New aftershocks jolt Ecuador still reeling from quake; death toll over 664

Ecuadoran authorities say more than 700 aftershocks have struck since Saturday's earthquake, the worst to hit Latin America and the Caribbean since the 2010 quake in Haiti, which killed between 200,000 and 250,000 people.

By: AFP | Pedernales (ecuador) | Updated: April 23, 2016 9:40:54 pm
Ecuador, Ecuador earthquake, Ecuador aftershocks, Ecuador death toll, Ecuador quake, Ecuador rescue operations, Ecuador funds, Ecuador quake news, world news, south america news, latest news The death count rose to at least 602 on Friday, surpassing the dead from Peru’s 2007 earthquake and making this the deadliest quake in South America since a 1999 tremor in Colombia killed more than 1,000 people. (Source: AP)

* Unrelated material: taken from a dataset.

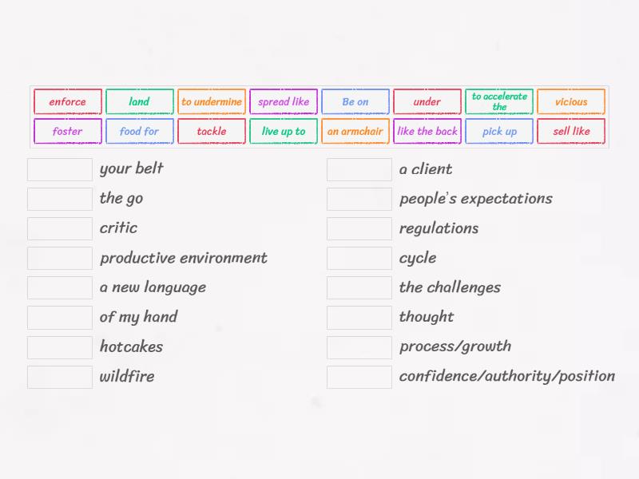
Task: Click the empty box before "a client"
Action: (x=359, y=169)
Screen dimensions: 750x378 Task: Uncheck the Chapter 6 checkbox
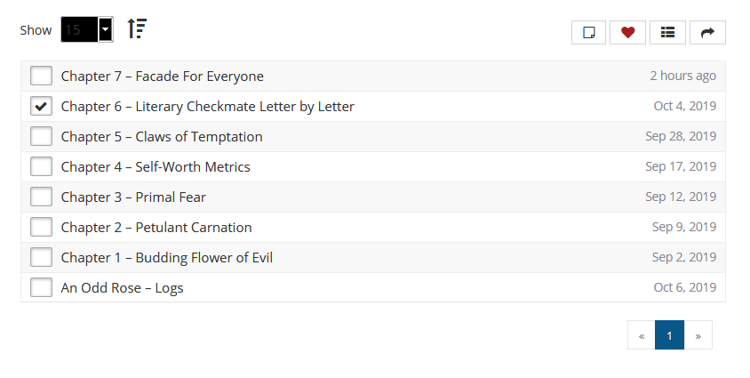(x=41, y=107)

The death toll from Ecuador’s devastating 7.8 magnitude earthquake last week has risen to 646 people, President Rafael Correa said during a TV broadcast on Saturday.

Last Saturday’s quake, the worst in nearly seven decades, injured around 12,500 people and left 130 missing along the country’s ravaged Pacific coast.

“These have been sad days for the homeland,” a visibly moved Correa said during his regular Saturday television broadcast. “The country is in crisis.”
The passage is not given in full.